On June 30, 2015 on the trial of the BKV-case the prosecution finally admitted that the statements on the Nokia-box remained unproved – two and a half year after Zsolt Balogh unsaid his false testimony on the Nokia-box stuffed with bribes. It seems to be that the prosecution needed more than two years to finally accept the fact that in spite of all their wishes they have to stop their unreasonable and baseless proceeding.
The count of the Nokia-box was baseless?
Yes, it was. Taking the chronology of the BKV-case into consideration it is easy to reason that the course of events was more than extraordinary.
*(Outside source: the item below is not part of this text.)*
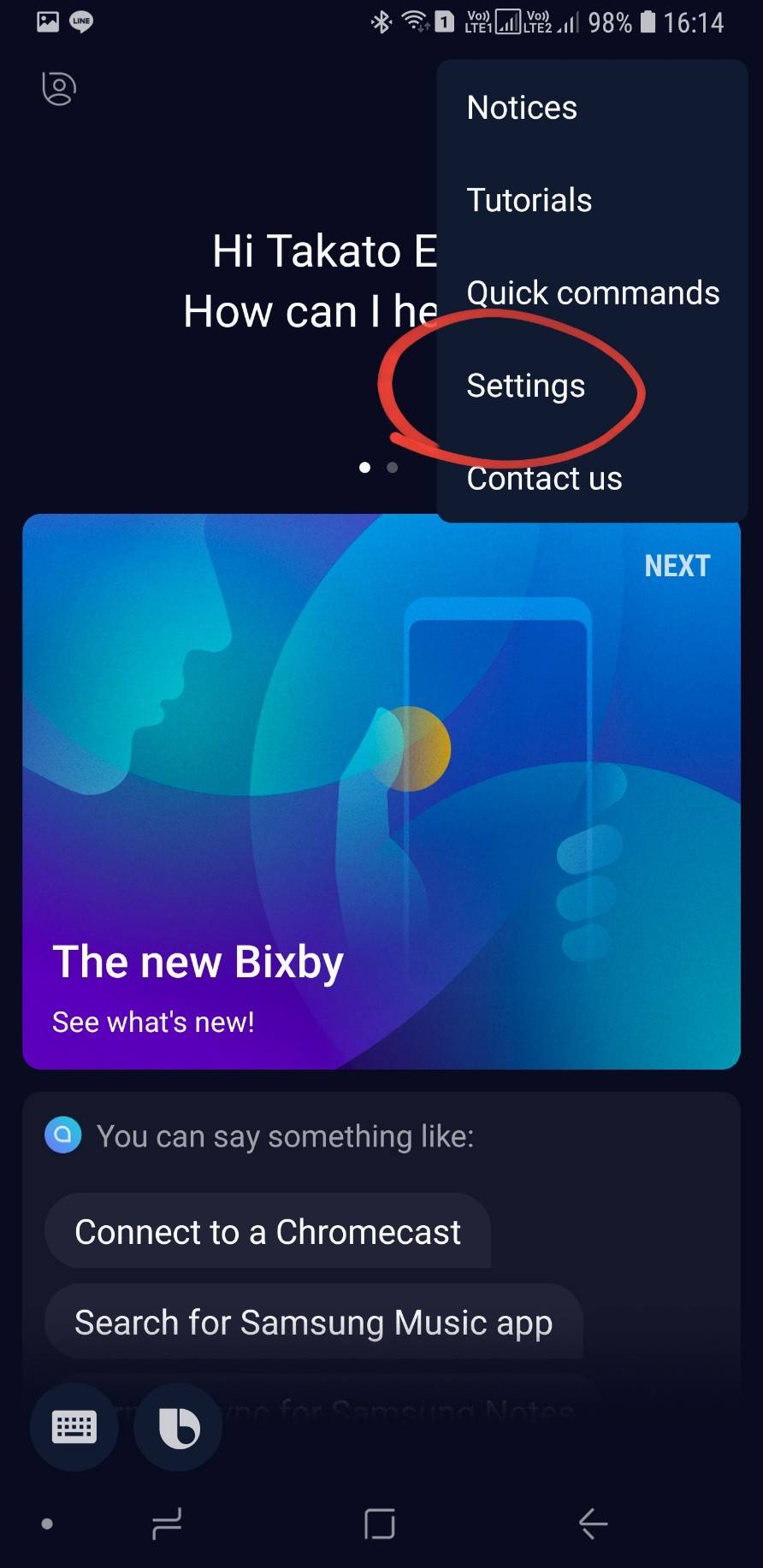Tap the small dot at navigation bar's left end
This screenshot has height=1568, width=763.
(x=47, y=1524)
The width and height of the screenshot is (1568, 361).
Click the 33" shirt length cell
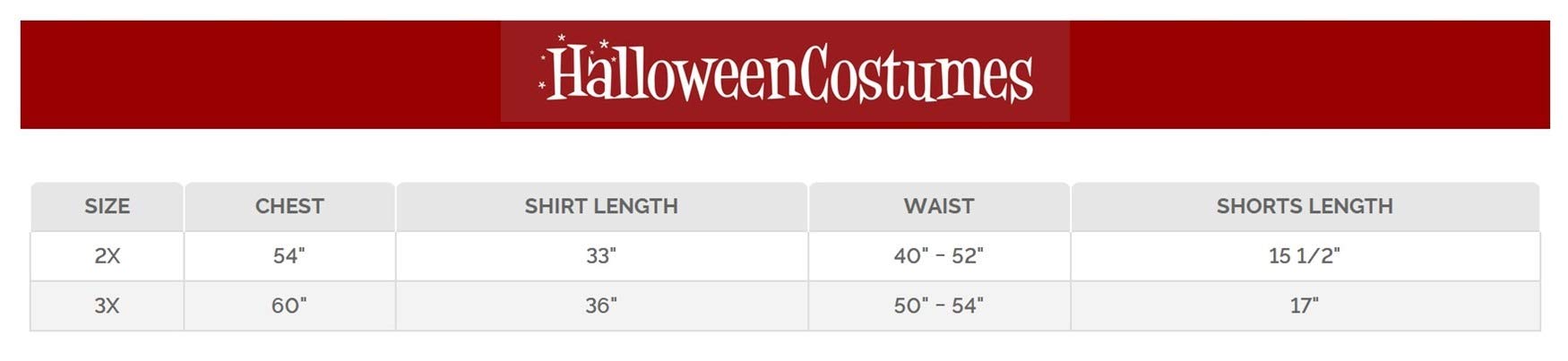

The investigation into bribery was initiated by the prosecution only after Balogh had unsaid his related statement. Until this point, the charge of bribery was considered to be one-statement supported, forgetting about the fact that the statement was made under coercion – in other words the Nokia-box was made up by the prosecution itself.
Why the prosecution and Tarlós “put their heads together” to make up the Nokia-box?
Out of interest, of course. For the ones paying careful attention to the events it was easy to put the bigger picture together. The legend of the Nokia-box and the miring Hagyó Miklós, then Deputy Lord Mayor of MSZP were more than useful before the elections in 2010 – not only for the FIDESZ, but also for Tarlós greedy the Lord Mayor’s seat. The success in miring the other leading party resulted in the country becoming covered in orange and the two-thirds.
Is it possible to accuse somebody and take to court without founded reasons?
Unfortunately, in Hungary it is quite easy to accuse somebody and keep in custody without grounded reasons. Apparently it became a current practice for the police, the prosecution and the court to put their heads together if the political interest requires. Let me cite a classic quotation: “Show me one single person in this damn country who cannot be proved to be guilty in 5 minutes, including me and you! (Péter Bacso: The Witness).